Grasso found that cement made with the recycled-glass pozzolan had a higher strength and greater durability than traditional portland cement. Grasso switched gears to start Urban Mining Industries—formerly Urban Mining Northeast—and perfect the firm’s product, Pozzotive. That led to proof-of-concept tests in cement mixes.

In April 2020, a new standard focusing solely on ground glass pozzolan, ASDM c1866, opened the door and “gave guidance to engineers to feel comfortable” using Pozzotive for all concrete uses, says Grasso. Additionally, the American Concrete Institute’s Committee 240, a committee Grasso sits on, also changed its specification for natural pozzolans to accept manufactured pozzolans, such as Pozzotive.

“We were making a few thousand tons a year” which enabled us to cultivate the market for use of Pozzotive in ready-mix concrete, Grasso says.

A 2020 permeability study conducted by the City College of the City University of New York further confirmed Pozzotive’s ability to make a more sustainable and durable concrete and found, due to its properties as a white pozzolan, it reduces the heat island effect of concrete. The product also enables cement mixes to use less water. Therefore, concrete shrinkage and salt penetration are five times less than with a traditional cement mix.

Grasso says the company had its first full year of production at its plant in Beacon Falls, Conn. Urban Mining leases the 20,000-sq-ft space from O&G industries, one of its customers that uses Pozzotive at all five of its cement plants. Scaling up for commercialization, Urban Mining expects to produce about 20,000 tons of Pozzotive this year.

CarbonCure

CarbonCure stores CO2 on a partner-producer’s site and, when its system injects it into a concrete mix during production, it becomes mineralized.
Photo courtesy of CarbonCure

Plans call for using 5,000 to 6,000 tons in JP Morgan Chase & Co.’s New York City headquarters. Pozzotive will help achieve the financial firm’s sustainability goals.

The most widely used alternative to traditionally produced cement—portland limestone cement—has been available in the U.S. for a decade. PLC can reduce carbon emissions in cement production by as much as 10%. PLC and ordinary portland cement have identical performance characteristics.

PLC is created by adding a higher amount of unprocessed limestone into the final cement mix, after the energy-intensive production of clinker.
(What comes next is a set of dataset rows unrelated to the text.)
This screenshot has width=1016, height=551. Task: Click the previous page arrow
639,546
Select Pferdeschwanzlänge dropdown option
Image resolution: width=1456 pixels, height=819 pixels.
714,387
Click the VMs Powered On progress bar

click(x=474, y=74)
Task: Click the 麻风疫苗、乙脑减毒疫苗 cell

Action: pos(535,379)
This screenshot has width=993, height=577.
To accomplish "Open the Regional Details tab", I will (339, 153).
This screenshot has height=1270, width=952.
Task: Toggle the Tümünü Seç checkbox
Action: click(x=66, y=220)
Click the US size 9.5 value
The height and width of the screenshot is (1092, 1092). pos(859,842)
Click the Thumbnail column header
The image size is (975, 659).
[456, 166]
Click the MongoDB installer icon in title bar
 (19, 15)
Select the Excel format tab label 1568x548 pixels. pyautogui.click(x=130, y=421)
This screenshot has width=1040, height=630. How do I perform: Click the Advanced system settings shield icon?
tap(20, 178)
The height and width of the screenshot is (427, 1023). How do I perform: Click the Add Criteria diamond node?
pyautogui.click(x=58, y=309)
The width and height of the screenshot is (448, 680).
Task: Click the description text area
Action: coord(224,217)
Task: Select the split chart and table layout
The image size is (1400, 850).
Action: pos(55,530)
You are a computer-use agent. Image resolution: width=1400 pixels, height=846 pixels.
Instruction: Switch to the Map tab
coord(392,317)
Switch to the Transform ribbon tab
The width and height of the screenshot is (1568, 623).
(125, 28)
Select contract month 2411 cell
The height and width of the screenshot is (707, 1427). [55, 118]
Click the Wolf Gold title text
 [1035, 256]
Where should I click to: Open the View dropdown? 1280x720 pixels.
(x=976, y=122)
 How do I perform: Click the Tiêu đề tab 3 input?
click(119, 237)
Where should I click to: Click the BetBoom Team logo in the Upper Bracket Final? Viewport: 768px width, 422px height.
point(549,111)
PLC reduces the emissions generated during clinker production because less limestone is used.

According to the Portland Cement Association, the U.S. portland cement standard allows for up to 5% of clinker to be replaced by limestone. For blended cement, the standard allows 5% to 15% of limestone replacement.

Holcim’s PLC brand, OneCem, is made with finely ground limestone. It is manufactured to standard specifications for blended hydraulic cements.

As part of its sustainable product line, Holcim also manufactures slag and portland cement blend, which contains pozzolans.

“We are going to need a lot of calcium to absorb the CO2 we produce,” says Lafarge’s Cumming, “so it’s really incumbent on us as an industry to be working with partners that have this expertise to work toward that ambitious goal.”

PLC is one easy lower-carbon-concrete solution. But more are needed. “I think we are just now starting to see the kind of scale of adoption we are hoping for,” says CAC’s Auer.